-
Notifications
You must be signed in to change notification settings - Fork 352
Description
Feature Request
Extend the #[derive(ForyObject)] macro to support #[fory()] field attributes for performance and space optimization during xlang serialization.
Is your feature request related to a problem? Please describe
Currently, Fory's Rust xlang serialization treats all struct fields uniformly:
- Null checks are always performed - Even for fields that are never null, Fory writes a null/ref flag (1 byte per field)
- Reference tracking is always applied (when enabled globally) - Even for fields that won't be shared/cyclic, objects are tracked with hash lookup cost
- Field names use meta string encoding - In schema evolution mode, field names are encoded using meta string compression, but for fields with long names, this still takes space
These defaults ensure correctness but introduce unnecessary overhead when the developer has more specific knowledge about their data model.

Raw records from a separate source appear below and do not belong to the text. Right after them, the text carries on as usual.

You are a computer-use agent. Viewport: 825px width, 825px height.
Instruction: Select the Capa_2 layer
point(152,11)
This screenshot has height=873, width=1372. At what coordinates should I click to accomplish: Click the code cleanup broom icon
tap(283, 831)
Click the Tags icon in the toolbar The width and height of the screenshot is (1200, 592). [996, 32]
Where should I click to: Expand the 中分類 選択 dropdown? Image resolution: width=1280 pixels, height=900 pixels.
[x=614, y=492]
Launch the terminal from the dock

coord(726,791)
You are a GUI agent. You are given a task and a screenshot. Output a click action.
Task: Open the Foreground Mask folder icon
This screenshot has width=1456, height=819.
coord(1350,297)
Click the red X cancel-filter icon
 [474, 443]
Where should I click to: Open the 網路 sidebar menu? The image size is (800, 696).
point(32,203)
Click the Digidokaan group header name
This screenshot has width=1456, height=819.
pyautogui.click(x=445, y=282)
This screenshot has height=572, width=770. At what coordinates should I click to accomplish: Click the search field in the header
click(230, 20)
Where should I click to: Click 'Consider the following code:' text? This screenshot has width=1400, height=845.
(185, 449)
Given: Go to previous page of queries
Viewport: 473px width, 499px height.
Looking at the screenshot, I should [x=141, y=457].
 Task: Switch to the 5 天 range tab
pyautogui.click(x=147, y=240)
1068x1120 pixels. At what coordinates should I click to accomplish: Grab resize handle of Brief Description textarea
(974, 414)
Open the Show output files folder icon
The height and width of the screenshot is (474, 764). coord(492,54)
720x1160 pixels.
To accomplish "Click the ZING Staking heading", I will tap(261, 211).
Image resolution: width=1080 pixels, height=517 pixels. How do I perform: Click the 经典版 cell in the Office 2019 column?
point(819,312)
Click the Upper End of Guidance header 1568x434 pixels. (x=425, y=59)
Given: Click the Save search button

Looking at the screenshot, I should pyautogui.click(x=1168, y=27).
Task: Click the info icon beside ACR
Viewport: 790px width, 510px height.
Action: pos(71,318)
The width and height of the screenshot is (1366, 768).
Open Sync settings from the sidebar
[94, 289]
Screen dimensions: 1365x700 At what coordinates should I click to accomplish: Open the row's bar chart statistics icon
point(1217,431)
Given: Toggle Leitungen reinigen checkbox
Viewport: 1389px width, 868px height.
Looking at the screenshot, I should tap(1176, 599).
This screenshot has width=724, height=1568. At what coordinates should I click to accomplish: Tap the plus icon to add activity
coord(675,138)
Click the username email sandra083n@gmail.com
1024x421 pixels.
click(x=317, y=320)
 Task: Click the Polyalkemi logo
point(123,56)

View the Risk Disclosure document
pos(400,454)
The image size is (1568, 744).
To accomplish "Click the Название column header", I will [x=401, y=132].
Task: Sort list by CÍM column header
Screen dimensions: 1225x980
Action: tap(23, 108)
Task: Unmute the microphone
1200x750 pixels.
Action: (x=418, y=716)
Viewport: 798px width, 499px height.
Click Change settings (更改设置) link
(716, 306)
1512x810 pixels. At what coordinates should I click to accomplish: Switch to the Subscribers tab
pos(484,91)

Describe the solution you'd like
Extend the #[fory()] attribute to support field-level metadata:
use fory::ForyObject;
#[derive(ForyObject)]
struct Foo {
// Field f1: non-nullable (default), no ref tracking (default)
// Tag ID 0 provides compact encoding in schema evolution mode
#[fory(id = 0)]
f1: String,
// Field f2: non-nullable (default), no ref tracking (default)
#[fory(id = 1)]
f2: Bar,
// Field f3: nullable field that may contain null values
#[fory(id = 2, nullable = false)]
f3: Option<String>,
// Field f4: shared reference that needs tracking (e.g., for circular refs)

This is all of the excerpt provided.